Wenn Liturgiewissenschaftler sich in die Geschichte der Riten vertiefen, entdecken sie jede Menge Veränderung, Entwicklung, Verschiedenheit und anscheinend zufällige Elemente, etwa: „Es weiß doch jeder, daß Karl der Große letztlich dafür verantwortlich ist, daß der römische Ritus die Gallikanische Liturgie ablöste und dabei viele von dessen Elementen aufnahm“. So weit, so gut. Doch dann ziehen sie eine unbegründete Folgerung: Abgesehen vom Postulat eines „Goldenen Zeitalters“ zur Zeit der Apostel schulden wir den liturgischen Riten aus späteren Stadien ihrer Entwicklung keinerlei Ehrfurcht oder Anerkennung. Da also mittelalterliche und barocke Züge der römischen Liturgie auf historischen Entwicklungen beruhen, sehen sie diese als legitime Objekte der „Bereinigung“ durch die Experten, die schließlich besser wissen, was unseren gegenwärtigen historischen Bedingungen entspricht.

Diese Denkweise offenbart einen Mangel an metaphysischer und theologischer Gesamtschau davon, wie die göttliche Vorsehung wirkt und die Dinge nicht nur im Großen, sondern auch in den Einzelheiten leitet. Für uns hienieden mit unserem schwachen und begrenzten Verständnis von den Zusammenhängen ist nur die Zufälligkeit sichtbar – aber in den Augen Gottes gibt es keine Zufälle. Er sieht und bewirkt alles. Ohne einen angemessenen Begriff von Vorsehung und ohne Vertrauen darauf sind wir leicht geneigt, in die Sünde zu verfallen, die Früchte einer organischen liturgischen Entwicklung so zu beurteilen und zu verwerfen, als ob wir Modernen unseren Vorvätern überlegen wären. Die Grundannahme christlichen Geschichtsverständnisses ist allerdings, daß unsere Vorväter weiser waren als wir und daß es uns zukommt, das Überlieferte anzunehmen und anzueignen, so weit wir überhaupt in der Lage sind, dem zu entsprechen.

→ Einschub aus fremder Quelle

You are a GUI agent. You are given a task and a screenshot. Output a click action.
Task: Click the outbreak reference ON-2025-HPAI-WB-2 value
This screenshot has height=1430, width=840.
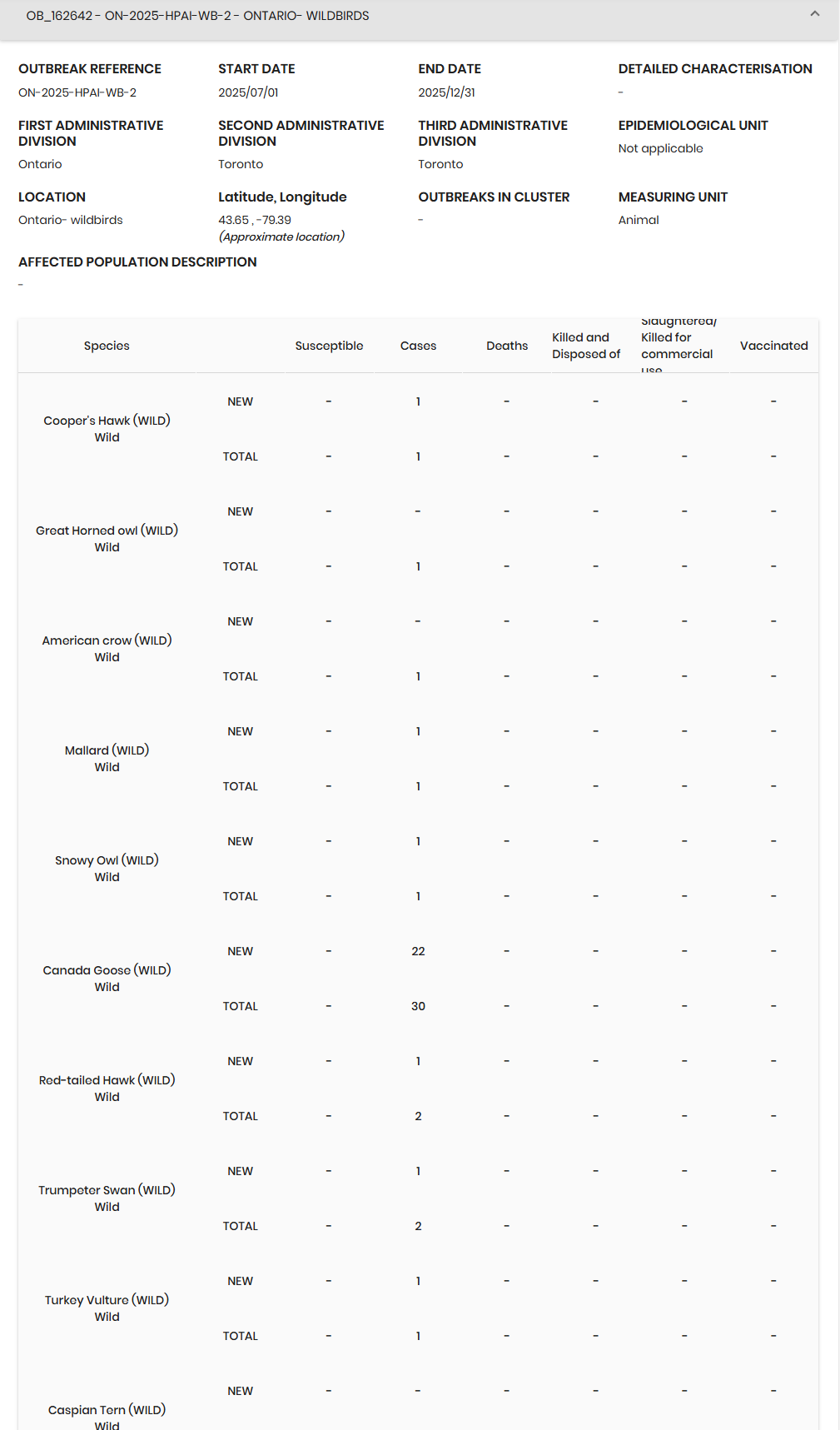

So verfehlt das Denken der Liturgiewissenschaftler die spirituelle Grundhaltung, die wir gegenüber unserem Erbe an den Tag legen sollten, nämlich gegenüber dem, was uns „als Los zugefallen“ ist. Der Psalmist gibt das in vollendeter Form wieder: Funes ceciderunt mihi in praeclaris; etenim haereditas mea praeclara est mihi  - Die Messchnur fiel mir auf liebliches Land, ja, mein Erbe gefällt mir wohl. (15,6) Der Sinn des Verses ist, daß das, was Gott seinem Volk in seiner Väterlichen Fürsorge zugeteilt hat, das wahre und rechte ist, es ist Zeugnis seiner Weisheit. Was uns als Erbe zugefallen ist, sollte zu unserem Wohlgefallen sein und unterliegt nicht unserer Beurteilung oder gar Geringschätzung.